I take after my mom quite a bit, and not just because I look like her. My mother helps people, any way that she can, and though she’s tempered it with caution over the years, she is still more likely to say yes to someone in need than to turn them away. This is a trait that I have developed also. My mother instilled in me an empathy for the people around me, and I do what I can to take care of them because that is what she would do.
I was not raised in a particularly religious household. I didn’t need to be, because my both of my parents are kind, generous people with a strong sense of what is right and wrong. We didn’t need to have a religious figure to tell us to do good, because we had parents that just expected that of us.

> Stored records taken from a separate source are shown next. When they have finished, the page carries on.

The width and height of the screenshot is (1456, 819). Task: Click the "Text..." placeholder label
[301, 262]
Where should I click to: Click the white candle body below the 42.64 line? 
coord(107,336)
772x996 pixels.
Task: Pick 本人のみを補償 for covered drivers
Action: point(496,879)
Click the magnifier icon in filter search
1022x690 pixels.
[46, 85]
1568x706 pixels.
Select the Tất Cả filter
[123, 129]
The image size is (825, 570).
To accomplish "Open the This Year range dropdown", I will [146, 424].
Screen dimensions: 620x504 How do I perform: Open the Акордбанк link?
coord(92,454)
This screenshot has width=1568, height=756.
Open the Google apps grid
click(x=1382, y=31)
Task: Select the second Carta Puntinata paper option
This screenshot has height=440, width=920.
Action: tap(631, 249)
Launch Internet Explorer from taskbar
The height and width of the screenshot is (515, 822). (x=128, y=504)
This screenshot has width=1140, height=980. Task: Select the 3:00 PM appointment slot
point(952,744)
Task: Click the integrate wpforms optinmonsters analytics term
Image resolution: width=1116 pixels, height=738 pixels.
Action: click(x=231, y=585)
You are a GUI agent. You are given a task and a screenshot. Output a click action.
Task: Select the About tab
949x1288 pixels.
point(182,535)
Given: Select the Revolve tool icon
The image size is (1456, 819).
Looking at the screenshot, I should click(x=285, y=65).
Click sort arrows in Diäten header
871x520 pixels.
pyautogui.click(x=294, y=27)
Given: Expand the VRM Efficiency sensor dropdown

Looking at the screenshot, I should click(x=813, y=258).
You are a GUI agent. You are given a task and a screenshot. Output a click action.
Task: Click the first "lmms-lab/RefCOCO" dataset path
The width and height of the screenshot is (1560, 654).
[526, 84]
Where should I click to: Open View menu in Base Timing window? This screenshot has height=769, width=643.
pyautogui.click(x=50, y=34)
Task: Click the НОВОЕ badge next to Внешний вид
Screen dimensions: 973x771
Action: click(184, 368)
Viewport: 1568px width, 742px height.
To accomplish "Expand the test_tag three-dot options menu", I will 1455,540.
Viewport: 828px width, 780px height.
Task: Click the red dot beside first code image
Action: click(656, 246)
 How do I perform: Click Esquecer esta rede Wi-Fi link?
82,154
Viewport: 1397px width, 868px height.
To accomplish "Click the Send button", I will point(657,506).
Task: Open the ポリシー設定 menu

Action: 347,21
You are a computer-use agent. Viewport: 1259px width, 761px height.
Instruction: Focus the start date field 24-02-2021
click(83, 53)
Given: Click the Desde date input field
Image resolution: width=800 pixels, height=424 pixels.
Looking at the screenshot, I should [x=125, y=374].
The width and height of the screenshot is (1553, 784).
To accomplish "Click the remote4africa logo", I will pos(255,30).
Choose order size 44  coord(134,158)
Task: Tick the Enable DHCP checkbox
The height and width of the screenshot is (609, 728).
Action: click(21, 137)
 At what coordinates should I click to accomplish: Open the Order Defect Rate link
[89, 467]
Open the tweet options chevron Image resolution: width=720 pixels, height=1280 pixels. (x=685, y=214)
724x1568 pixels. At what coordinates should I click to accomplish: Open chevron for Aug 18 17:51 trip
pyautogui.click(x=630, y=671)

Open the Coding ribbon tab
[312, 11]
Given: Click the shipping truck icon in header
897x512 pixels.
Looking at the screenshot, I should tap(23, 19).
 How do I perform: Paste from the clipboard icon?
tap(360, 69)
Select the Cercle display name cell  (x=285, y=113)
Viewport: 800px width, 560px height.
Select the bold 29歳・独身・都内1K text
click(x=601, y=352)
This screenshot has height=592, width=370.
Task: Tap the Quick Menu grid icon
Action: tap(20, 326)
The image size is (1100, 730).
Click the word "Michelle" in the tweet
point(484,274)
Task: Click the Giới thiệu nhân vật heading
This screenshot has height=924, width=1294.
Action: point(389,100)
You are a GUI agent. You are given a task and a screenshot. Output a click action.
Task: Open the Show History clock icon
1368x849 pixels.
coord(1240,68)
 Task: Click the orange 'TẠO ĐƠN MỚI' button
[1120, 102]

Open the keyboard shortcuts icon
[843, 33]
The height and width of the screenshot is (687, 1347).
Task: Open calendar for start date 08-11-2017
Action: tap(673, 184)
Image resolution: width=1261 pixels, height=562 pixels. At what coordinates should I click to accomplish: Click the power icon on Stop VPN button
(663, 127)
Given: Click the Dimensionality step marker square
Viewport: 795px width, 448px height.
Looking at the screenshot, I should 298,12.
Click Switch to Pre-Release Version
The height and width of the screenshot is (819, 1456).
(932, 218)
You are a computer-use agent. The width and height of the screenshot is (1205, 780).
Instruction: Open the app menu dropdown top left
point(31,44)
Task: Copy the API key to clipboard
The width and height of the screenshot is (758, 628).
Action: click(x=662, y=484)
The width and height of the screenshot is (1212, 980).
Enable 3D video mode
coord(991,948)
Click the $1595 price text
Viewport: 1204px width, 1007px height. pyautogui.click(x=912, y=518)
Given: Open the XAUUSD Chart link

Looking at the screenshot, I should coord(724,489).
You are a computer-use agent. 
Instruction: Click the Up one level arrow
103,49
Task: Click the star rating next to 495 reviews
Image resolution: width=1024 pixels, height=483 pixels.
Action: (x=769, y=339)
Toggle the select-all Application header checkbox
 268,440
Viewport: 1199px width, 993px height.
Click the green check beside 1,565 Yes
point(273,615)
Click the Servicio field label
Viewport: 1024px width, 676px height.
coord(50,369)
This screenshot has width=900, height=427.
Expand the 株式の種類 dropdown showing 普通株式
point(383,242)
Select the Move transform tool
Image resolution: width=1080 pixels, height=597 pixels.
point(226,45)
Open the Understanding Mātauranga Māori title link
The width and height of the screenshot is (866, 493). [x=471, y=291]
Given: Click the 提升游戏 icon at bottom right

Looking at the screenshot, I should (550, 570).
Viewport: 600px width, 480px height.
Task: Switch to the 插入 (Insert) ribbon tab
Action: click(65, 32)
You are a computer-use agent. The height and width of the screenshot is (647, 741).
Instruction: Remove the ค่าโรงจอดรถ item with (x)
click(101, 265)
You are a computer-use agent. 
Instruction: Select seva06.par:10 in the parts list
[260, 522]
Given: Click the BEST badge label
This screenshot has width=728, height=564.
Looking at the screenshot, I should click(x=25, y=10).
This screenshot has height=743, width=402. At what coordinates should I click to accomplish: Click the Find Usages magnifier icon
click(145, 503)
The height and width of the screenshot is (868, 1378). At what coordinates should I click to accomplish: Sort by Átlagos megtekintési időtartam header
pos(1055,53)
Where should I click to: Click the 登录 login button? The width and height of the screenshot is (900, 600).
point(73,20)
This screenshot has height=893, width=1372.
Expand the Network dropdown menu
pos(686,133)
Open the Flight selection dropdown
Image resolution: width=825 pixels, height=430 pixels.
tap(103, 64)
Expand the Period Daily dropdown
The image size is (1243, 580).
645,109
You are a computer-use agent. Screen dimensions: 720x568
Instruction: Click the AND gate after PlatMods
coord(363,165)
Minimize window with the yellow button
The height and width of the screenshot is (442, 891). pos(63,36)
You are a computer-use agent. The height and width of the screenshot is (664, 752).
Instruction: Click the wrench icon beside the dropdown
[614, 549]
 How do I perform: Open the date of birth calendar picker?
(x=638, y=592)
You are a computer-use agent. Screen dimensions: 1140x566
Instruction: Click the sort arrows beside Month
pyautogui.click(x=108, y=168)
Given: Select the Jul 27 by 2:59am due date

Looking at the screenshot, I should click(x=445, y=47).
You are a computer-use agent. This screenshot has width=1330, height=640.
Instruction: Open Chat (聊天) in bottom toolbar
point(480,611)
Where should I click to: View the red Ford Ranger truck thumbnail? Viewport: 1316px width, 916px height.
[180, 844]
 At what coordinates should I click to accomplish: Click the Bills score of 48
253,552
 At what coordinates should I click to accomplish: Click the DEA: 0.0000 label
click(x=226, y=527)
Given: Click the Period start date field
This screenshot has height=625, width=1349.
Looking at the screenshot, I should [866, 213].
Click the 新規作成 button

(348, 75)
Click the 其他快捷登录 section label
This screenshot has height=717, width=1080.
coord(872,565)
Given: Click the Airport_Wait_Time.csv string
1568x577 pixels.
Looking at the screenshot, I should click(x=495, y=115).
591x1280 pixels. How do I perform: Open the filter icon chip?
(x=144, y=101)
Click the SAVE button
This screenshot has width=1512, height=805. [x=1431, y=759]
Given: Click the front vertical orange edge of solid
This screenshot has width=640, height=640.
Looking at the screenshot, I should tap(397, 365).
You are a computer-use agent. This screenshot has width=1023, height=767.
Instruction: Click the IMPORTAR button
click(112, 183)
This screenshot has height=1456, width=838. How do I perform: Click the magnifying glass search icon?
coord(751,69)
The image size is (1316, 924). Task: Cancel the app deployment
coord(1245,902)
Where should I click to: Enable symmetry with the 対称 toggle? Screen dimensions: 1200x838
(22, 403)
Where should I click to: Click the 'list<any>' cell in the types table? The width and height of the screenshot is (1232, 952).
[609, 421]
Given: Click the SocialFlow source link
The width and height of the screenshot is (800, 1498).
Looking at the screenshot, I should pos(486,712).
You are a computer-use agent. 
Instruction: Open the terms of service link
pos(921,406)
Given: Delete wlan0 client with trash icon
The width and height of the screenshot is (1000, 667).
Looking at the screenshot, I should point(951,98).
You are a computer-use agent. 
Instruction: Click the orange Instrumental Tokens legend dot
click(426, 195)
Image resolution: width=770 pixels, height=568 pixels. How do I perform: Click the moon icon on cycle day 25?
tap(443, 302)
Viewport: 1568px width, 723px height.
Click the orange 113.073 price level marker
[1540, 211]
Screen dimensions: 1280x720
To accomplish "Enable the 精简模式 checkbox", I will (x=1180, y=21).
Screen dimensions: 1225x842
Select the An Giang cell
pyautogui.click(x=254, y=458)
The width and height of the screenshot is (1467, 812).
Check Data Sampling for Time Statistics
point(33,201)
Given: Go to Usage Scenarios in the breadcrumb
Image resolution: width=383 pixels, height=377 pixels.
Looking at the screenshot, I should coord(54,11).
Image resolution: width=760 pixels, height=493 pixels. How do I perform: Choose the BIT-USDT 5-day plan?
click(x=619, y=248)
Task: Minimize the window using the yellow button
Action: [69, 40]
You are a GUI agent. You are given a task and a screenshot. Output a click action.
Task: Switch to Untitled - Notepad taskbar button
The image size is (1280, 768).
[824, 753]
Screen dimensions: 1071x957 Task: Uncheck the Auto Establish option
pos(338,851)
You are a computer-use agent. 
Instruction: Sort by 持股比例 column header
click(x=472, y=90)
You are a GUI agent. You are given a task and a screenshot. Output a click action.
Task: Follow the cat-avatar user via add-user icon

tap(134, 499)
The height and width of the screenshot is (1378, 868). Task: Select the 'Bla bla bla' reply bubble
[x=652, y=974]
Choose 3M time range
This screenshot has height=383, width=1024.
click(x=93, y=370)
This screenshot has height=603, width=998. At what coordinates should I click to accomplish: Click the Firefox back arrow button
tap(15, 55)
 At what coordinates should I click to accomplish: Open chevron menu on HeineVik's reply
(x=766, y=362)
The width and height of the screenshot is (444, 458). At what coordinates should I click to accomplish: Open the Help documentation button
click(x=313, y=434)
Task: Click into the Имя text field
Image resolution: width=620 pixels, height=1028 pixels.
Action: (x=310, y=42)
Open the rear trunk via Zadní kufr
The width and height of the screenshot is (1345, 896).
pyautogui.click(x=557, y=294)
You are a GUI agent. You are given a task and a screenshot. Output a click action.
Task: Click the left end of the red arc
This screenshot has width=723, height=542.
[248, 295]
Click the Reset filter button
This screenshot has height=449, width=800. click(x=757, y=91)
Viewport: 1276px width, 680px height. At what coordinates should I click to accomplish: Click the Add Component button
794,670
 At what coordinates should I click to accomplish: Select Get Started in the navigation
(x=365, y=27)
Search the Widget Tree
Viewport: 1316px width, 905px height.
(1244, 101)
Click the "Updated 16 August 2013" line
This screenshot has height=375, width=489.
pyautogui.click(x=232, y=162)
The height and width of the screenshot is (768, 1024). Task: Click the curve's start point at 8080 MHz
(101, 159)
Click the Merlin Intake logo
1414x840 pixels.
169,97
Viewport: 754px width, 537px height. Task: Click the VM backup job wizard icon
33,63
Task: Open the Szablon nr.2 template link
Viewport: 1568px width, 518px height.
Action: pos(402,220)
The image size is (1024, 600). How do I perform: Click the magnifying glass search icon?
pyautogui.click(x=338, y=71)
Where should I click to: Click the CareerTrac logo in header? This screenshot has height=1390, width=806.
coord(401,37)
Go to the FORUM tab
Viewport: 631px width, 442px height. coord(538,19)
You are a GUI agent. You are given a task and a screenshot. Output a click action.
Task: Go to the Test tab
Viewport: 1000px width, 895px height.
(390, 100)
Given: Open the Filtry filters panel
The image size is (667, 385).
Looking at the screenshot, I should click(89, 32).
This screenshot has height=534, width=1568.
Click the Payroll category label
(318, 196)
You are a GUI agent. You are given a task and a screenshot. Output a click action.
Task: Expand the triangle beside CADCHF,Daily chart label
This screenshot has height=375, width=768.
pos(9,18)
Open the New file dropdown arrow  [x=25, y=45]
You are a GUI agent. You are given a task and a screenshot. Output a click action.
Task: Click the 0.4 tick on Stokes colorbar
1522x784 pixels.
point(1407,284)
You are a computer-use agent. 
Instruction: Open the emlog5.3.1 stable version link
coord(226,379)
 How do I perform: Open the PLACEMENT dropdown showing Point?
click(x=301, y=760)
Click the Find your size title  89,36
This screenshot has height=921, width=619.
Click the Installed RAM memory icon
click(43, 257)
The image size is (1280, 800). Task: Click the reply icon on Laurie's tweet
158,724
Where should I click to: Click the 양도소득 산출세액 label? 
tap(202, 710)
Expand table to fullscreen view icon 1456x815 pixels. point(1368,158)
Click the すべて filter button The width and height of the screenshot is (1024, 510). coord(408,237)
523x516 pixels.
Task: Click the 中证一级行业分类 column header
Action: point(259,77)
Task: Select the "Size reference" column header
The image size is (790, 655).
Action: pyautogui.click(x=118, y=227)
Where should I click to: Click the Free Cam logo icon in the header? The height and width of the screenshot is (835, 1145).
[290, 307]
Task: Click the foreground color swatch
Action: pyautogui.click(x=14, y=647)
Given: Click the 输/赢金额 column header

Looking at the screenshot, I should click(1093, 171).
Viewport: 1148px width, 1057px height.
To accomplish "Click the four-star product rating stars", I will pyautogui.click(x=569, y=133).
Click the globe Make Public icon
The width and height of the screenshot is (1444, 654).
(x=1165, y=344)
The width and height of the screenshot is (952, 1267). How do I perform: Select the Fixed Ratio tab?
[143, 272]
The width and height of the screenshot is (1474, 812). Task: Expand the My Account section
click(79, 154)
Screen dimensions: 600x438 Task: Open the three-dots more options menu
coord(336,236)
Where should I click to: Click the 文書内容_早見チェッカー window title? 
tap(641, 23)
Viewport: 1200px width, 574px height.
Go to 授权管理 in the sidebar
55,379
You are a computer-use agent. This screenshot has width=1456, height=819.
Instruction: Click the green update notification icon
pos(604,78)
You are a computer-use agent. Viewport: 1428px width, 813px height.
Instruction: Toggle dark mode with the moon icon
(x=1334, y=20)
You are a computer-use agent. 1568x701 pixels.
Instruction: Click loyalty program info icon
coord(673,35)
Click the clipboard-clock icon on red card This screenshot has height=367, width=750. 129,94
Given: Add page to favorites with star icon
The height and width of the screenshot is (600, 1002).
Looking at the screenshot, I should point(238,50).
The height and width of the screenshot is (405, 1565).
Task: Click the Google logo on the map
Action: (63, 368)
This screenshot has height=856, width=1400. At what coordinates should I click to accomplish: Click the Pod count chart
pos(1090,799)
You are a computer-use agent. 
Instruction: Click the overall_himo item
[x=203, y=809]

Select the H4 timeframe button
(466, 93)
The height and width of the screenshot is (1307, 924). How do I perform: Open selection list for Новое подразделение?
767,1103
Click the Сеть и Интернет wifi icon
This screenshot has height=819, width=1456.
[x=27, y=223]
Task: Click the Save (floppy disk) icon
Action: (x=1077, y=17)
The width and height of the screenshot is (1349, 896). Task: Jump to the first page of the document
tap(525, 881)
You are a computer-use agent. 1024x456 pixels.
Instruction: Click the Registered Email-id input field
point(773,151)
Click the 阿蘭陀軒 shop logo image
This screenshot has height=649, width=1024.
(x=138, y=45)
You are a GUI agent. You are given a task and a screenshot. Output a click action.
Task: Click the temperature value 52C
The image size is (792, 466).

I can remember being young and being slightly afraid of making my father angry because he could be a strict disciplinarian, and his sharp tongue would cut deep into you in just the right way.
As hard as it was to bare his words, though, it was, and continues to be, so much harder to see the look of disappointment and hurt on my Mom’s face. That silent look of disapproval still shuts me down at my core. She gave me that look if she caught me drawing on walls or stealing candy, and it slides onto her face when I come inside from smoking a cigarette now. She doesn’t hold it on me, though. She has a way of knowing if I feel guilty, and she’ll say something subtle and almost conspiratorial, like, “Matt’s got to go on his cigarette break.” Knowing that she is aware that I do something she disapproves of takes all of the pleasure out of doing it.
When faced with a moral decision, I find myself asking, “How would my mom react to what I’m doing?” Generally, I do the right thing. When I talk to my friends about their moms, I can’t help but wonder how it is they’ve ever been able to do something right in their lives if their moms really hadn’t given them a sense of right and wrong the way mine did. How can you expect someone to do good, if they aren’t worried about disappointing their mom?